宝塚 ライビュ専科の地方民のブログ

宝塚を「好き」という気持ちを因数分解してみたい、という思いで綴っています

一之瀬主演『殉情』配信視聴感想




帆純まひろ主演版は「猟奇的なレッスンを私にして」





大阪道修町(どしょうまち)の薬種商鵙(もず)屋の娘琴(こと)は、幼時に失明し、以後琴三絃(さんげん)に生きる。四つ年上の奉公人の佐助に付き添われて師匠のもとに通い、やがて門下随一となり、春琴と名のる。


春琴は驕慢(きょうまん)な盲目の美女だが、彼女を敬慕し音曲の弟子にもなって献身的に仕える佐助の子を生む。しかし、夫婦の関係になっても、あくまで奉公人で門弟の位置を崩さない。

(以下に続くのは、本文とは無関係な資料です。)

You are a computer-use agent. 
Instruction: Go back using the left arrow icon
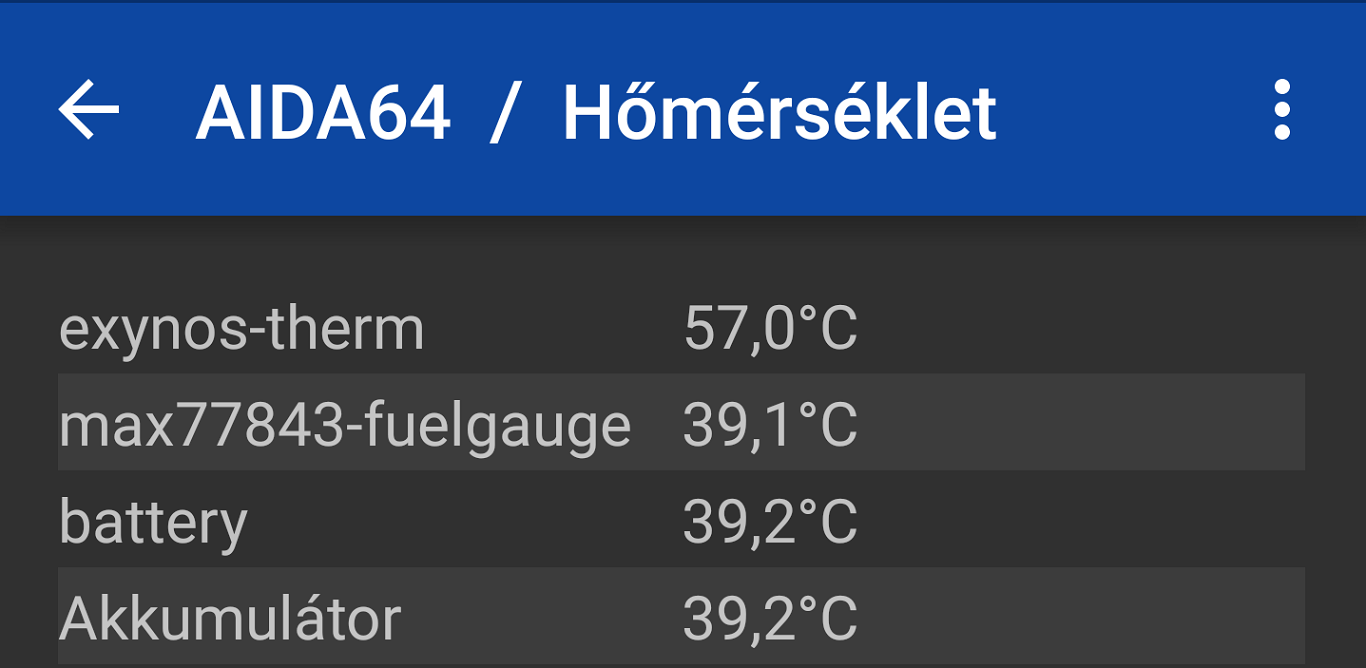(x=89, y=110)
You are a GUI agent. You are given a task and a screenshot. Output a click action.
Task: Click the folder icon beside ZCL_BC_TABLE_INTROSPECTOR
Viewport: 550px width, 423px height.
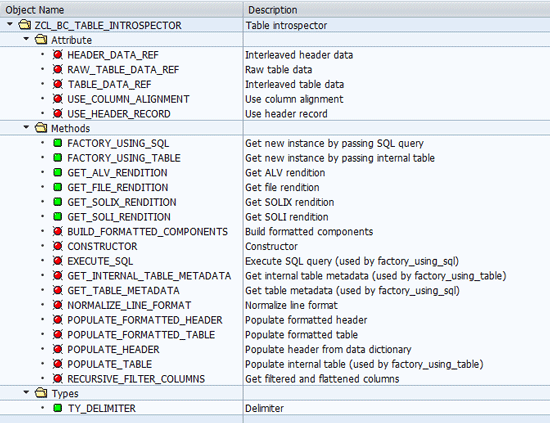(25, 25)
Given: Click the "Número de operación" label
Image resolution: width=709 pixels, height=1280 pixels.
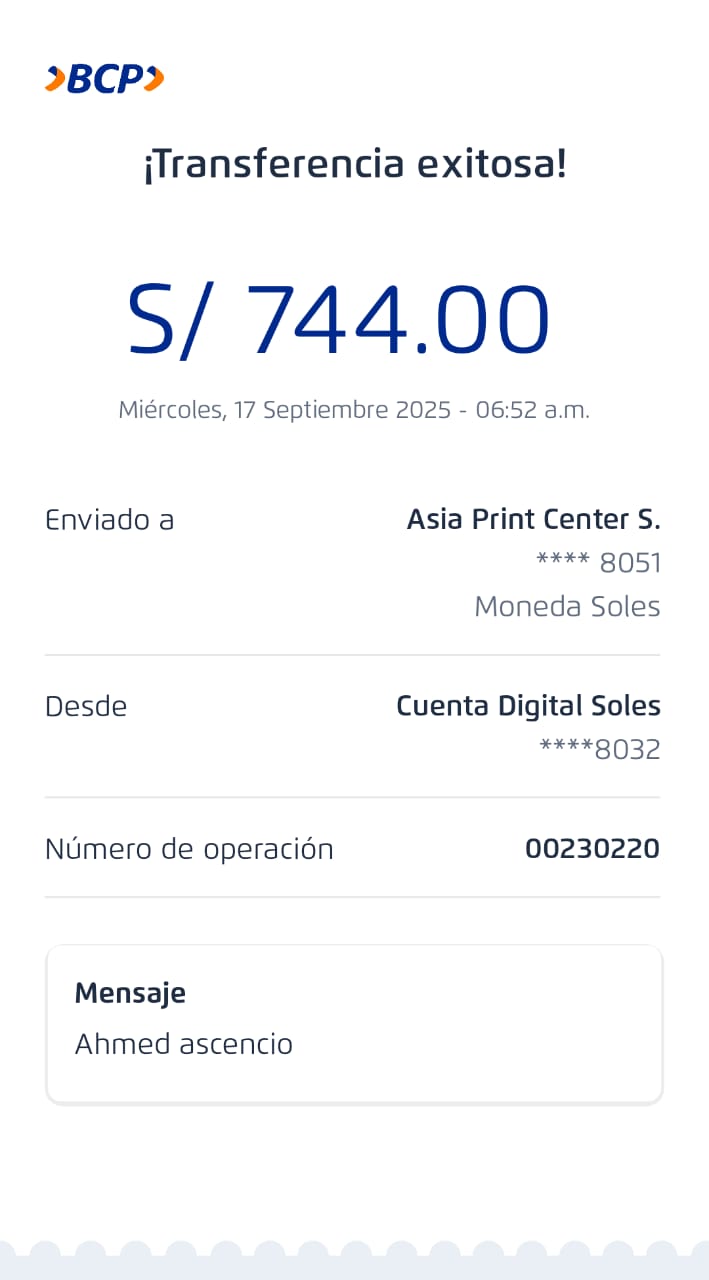Looking at the screenshot, I should 189,849.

圧巻は、ある夜何者かのために、春琴がその顔面に熱湯を浴びせられるや、それを見まいとして、佐助が両眼を針で突いて自ら盲目となり、師弟相擁(あいよう)して泣く場面で、以後、春琴は佐助のうちに永遠の美女として生きることになる。


ここに『刺青(しせい)』以来の谷崎文学の、マゾヒズムによる女性拝跪(はいき)の極致がみられよう。


管理人:辞書によると、谷崎潤一郎さんの原作の『春琴抄』のテーマは「マゾヒズム」と「女性崇拝」。


帆純まひろさん主演版の『殉情』では、春琴役の朝葉 ことの さんの、


『佐助!』の呼び方が


『サスケエーー↑!』


紅子:もう、聴いているほうが心臓に悪いよね💦



管理人:最初は、春琴がドSで、佐助がドMに見える。


春琴は「佐助に世話されずにおれない」


佐助は「春琴は、私にしかお世話できない」



お互いに、相手から依存されることに無意識のうちに自己の存在価値を見出す。



春琴は「佐助に世話されずにおれない自分」となってゆき、



いつしか春琴が意図せず隠れドMで、佐助が意図せず隠れドSになっているという、構造の反転がおみごと。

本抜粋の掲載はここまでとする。